L’ancien président tchadien Hissène Habré pourra être maintenant jugé au Sénégal. Le Parlement a voté hier, en fin de matinée, le projet de loi constitutionnelle modifiant les articles 9 et 95 et complétant les articles 62 et 92 de la constitution. Cette modification dispose : ‘(…) Nul ne peut être condamné si ce n’est en vertu d’une loi entrée en vigueur avant l’acte commis. Toutefois, les dispositions de l’article 9 ne s’opposent pas à la poursuite, au jugement et à la condamnation de tout individu en raison d’actes ou omissions qui, au moment où ils ont été commis, étaient tenus pour criminels d’après les règles du droit international relatives aux faits de génocide, de crimes contre l’humanité et de crimes de guerre’. En clair, les tribunaux sénégalais sont maintenant compétents pour juger l’ancien président tchadien Hissène Habré, réfugié au Sénégal depuis 1992 et poursuivi pour crime de guerre et crime contre l’humanité.
Pour les partisans de cette loi, notamment le ministre de l’Intérieur et précédemment ministre de la Justice qui représentait le gouvernement, ‘cette loi est impersonnelle et ne vise en aucun cas Hissène Habré’. Mais pour le député Seydou Diouf, cette loi a pour but de lever tout obstacle contre l’irrecevabilité d’une plainte contre Habré : Elle ‘vise à garantir la recevabilité par les juridictions sénégalaises des infractions non prescriptibles comme les crimes de guerre, les crimes contre l’humanité’.
Pour sa part, le ministre Cheikh Tidiane Sy a souligné que le vote de ce projet de loi répond, d’abord, à une demande de l’Union africaine et à une volonté de se conformer au droit international. Mais, il permet surtout aux tribunaux sénégalais d’être compétents pour juger l’ancien président tchadien. Car ‘nos magistrats sont aussi compétents que les occidentaux’, a déclaré l’ancien Garde des Sceaux. Selon lui, le Sénégal refuse d’humilier Habré, en l’extradant vers la Belgique. Donc, il fallait faire un choix : soit le juger au Sénégal, soit l’extrader vers la Belgique. Or pour le ministre, il n’est plus question d’extrader les dirigeants africains pour qu’ils soient jugés en Occident, alors que nous avons des magistrats compétents. En conséquence, conclut-il : il fallait se conformer au droit international résultant ‘du statut de Rome qui définit des infractions intégrées dans notre Code pénal’.

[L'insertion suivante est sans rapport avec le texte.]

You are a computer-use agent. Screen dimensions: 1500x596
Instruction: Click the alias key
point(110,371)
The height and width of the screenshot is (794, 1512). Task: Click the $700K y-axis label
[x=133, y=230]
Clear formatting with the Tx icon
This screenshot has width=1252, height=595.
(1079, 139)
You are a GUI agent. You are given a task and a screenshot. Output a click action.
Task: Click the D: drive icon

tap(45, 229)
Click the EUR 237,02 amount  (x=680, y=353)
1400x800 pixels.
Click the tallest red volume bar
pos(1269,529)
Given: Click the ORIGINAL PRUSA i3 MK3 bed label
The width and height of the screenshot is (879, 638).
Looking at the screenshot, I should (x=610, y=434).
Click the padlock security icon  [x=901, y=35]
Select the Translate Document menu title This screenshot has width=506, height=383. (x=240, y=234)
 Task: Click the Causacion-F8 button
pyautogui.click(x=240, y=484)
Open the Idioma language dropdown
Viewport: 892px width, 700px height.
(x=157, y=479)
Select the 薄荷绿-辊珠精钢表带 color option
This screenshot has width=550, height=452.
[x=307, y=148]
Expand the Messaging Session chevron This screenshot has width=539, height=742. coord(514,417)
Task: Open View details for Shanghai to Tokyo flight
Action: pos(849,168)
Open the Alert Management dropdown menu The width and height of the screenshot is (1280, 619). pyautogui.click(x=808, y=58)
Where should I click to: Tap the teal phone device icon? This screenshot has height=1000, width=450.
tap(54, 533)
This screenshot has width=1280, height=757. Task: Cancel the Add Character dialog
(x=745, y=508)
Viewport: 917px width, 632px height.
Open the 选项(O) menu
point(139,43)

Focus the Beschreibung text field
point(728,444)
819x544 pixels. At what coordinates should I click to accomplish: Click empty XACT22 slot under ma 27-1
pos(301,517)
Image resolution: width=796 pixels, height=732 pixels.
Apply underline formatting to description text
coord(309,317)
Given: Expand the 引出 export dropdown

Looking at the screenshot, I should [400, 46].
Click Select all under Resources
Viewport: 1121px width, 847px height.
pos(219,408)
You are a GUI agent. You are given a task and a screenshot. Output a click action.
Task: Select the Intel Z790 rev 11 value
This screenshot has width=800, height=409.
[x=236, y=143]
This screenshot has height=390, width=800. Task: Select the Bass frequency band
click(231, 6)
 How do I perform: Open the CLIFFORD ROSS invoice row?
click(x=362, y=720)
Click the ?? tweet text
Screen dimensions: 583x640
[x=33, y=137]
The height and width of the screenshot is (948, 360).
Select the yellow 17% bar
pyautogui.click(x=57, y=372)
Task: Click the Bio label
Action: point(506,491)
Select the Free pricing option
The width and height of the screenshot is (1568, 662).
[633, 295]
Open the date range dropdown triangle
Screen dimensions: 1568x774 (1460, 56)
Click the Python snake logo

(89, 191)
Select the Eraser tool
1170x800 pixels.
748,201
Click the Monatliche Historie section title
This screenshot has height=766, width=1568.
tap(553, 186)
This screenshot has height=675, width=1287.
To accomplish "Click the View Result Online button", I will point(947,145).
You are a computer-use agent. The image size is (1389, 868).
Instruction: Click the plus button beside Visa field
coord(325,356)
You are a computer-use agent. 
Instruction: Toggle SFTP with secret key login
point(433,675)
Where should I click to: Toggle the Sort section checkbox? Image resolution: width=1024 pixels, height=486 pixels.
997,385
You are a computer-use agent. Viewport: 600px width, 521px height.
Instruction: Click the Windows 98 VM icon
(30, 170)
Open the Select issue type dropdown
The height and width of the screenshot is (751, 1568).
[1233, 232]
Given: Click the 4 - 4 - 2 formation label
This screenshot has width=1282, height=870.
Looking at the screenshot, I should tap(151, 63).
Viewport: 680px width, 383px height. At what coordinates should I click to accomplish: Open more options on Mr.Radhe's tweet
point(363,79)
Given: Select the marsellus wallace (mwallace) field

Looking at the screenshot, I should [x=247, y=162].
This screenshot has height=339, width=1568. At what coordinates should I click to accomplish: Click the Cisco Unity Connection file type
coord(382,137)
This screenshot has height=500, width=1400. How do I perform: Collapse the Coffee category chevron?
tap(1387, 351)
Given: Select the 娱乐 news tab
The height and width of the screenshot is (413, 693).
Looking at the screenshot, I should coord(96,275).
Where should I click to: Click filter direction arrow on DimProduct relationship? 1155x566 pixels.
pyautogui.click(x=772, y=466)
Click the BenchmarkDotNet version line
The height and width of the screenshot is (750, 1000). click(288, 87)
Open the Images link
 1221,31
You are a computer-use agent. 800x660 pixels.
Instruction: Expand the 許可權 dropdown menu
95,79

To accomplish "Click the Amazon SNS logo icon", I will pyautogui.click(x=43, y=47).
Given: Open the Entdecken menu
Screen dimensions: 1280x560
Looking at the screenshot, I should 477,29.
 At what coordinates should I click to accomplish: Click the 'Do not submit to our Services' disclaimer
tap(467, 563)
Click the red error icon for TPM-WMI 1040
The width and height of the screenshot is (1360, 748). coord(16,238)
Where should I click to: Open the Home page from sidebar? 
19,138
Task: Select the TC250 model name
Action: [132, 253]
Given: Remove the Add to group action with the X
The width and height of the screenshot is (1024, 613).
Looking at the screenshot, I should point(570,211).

Cependant, les députés qui ont voté contre la modification de l’article 9, dénoncent le caractère rétroactif de ce projet de loi, car les faits reprochés à Habré datent de bien longtemps. D’ailleurs, martèlera le député Me El Hadj Diouf, par ailleurs avocat d’Habré, la loi votée par l’Assemblée nationale n’existe nulle part au monde. ‘Aucun pays au monde n’a modifié sa constitution pour juger Habré’. C’est pourquoi, cela lui ‘donne envie de rire’ quand les députés et le ministre invoquent la nécessité de se conformer au droit international, en votant la loi. D’autant, s’offusque le député Samba Diouldé Thiam, la loi ne peut pas juger des actes commis avant sa promulgation. Car ‘avec cette rétroactivité, on risque de juger des mort ’, a-t-il ajouté. Et, poursuit-il, ‘si le jugement exige qu’on modifie la constitution, autant expulser Habré au lieu de modifier la constitution’.